The documents allege that Crown charged inflated prices and did inferior work, often burying cable no more than four inches deep rather than the 12-inch depth Charter specified.
“The basic framework of the Crown Fiber scheme was simple,” Charter’s suit says. “Acting through Jones and others, Crown Fiber and Quanta bribed key Charter employees to award as much work as possible to Crown Fiber, regardless of price, thereby eliminating all other contractors in the regions under their control from competition for Charter business.”
The suit says the former Charter employees ordered subordinates to pay for “overpriced, non-existent, unnecessary and/or unauthorized work.” As a result, the bills Crown and Quanta submitted were inflated by tens of millions of dollars, the suit says.
Jones has denied the charges in the counterclaim and asked that it be dismissed for inconsistencies and lack of specifics.
He has subpoenaed other companies that do business with Charter — including ABC, Home Box Office, MTV and ESPN — in an apparent attempt to show that giving gifts to Charter employees was standard practice. Jones joined Quanta as a vice president after Quanta bought Crown Fiber.
Charter alleges also that Jones gave McCall an interest in a real estate company that bought property in Mauldin, S.C., that later was leased to Charter. Jones paid $350,000 for the property and later leased it to Charter for $117,400 a year, documents show.
When Charter bought the property for $360,000, McCall signed the contract on Charter’s behalf without disclosing his ownership stake in the real estate venture. Charter said it paid the venture $1 million in all, part of which McCall pocketed.
For his part in referring business to Crown Fiber, Johnson, the Gulf Coast operations manager, received at least $195,000 in cash and $43,500 in unsecured loans from Jones, starting in November 1998, Charter said.

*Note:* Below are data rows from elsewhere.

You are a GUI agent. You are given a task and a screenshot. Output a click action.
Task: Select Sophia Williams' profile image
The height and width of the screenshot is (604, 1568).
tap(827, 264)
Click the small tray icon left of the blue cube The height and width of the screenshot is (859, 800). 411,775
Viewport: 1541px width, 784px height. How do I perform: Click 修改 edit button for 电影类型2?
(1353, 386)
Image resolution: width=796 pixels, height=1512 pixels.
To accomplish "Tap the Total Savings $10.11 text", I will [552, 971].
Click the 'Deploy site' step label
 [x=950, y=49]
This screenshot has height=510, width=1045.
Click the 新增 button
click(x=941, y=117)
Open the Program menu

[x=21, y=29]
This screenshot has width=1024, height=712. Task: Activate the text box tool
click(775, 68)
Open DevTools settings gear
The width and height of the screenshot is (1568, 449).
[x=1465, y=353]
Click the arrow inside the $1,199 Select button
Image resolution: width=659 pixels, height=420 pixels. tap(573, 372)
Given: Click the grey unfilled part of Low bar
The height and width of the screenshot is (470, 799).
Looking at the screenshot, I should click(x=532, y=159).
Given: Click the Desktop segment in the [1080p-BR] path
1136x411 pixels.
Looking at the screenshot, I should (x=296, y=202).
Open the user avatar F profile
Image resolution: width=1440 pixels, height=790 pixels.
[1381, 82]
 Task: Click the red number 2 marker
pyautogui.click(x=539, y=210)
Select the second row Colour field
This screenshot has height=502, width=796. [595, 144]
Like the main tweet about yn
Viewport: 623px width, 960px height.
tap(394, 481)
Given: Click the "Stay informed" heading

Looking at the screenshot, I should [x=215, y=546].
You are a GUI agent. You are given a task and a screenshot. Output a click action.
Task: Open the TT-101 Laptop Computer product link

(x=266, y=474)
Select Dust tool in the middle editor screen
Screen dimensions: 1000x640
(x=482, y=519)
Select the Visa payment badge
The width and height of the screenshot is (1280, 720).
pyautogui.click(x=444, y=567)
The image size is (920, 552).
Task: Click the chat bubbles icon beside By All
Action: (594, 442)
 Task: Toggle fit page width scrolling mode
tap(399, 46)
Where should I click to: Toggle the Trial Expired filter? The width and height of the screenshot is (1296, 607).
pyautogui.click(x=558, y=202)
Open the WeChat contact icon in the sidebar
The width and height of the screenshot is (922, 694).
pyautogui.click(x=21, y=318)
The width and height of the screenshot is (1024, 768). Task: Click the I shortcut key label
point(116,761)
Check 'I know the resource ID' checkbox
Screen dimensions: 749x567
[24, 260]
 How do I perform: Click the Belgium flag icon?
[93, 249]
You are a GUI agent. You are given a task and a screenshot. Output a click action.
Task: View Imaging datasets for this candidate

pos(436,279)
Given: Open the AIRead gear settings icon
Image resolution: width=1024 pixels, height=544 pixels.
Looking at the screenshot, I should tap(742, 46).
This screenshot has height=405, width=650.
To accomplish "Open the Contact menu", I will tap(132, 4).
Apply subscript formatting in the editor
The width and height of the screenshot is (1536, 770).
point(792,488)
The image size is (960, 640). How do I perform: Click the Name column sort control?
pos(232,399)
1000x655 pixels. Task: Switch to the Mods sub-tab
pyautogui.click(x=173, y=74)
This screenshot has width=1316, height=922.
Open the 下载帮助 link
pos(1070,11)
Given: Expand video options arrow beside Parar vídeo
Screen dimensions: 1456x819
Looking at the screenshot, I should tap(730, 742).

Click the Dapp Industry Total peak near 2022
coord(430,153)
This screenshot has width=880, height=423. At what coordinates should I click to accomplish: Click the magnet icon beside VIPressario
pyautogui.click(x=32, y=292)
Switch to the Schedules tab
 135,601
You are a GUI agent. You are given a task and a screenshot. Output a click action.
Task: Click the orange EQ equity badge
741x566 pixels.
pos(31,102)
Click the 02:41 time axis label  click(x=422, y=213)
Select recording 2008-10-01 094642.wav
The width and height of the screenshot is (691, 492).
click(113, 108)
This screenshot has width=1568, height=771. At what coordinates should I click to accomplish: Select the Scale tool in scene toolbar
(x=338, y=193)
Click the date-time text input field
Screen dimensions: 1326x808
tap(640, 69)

Other gifts included a Mercedes-Benz automobile, liquor, crystal, diamond earrings, designer purses, a Rolex watch, leather NASCAR jackets and an antique table worth $1,000. Johnson gave the car back to Jones, but was given $30,000 after he returned the car.
According to the countersuit, Johnson also has said under oath that Jones paid for all or part of more than 20 trips, including trips to the Bahamas, Las Vegas, Florida, New Orleans and Biloxi and Tunica, Miss. He also took overnight trips by private plane to NASCAR races in several states.
Starting in late 1999, Charter said Johnson took steps to make sure that virtually all contracting business in the Gulf Coast region went to Crown Fiber. Johnson funneled so much work to Crown that it was often forced to employ subcontractors, the documents say; in some cases, Crown took over jobs from contractors that it then hired back to do the jobs, but at higher cost to Charter.
Ford, the other former Charter executive, received gifts or long-term loans of motorcycles, a pickup truck, a Corvette, a race car and trailer to haul it and a Jeep Wrangler. He also went on trips to Florida and Sturgis, S.D., Charter said.
Ford assisted Johnson in funneling work to Crown and insuring that Crown’s invoices were paid promptly, without checking whether the work had been done, how it was done or if it was billed properly, Charter said.
Crown Fiber has asked the court to rule on the case based on pleadings in the file. Charter has asked to be allowed to amend its countersuit to add more detail and specifics.
The U.S. Attorney’s office in Atlanta said no charges are pending against any of the former Charter executives or Crown Fiber officials.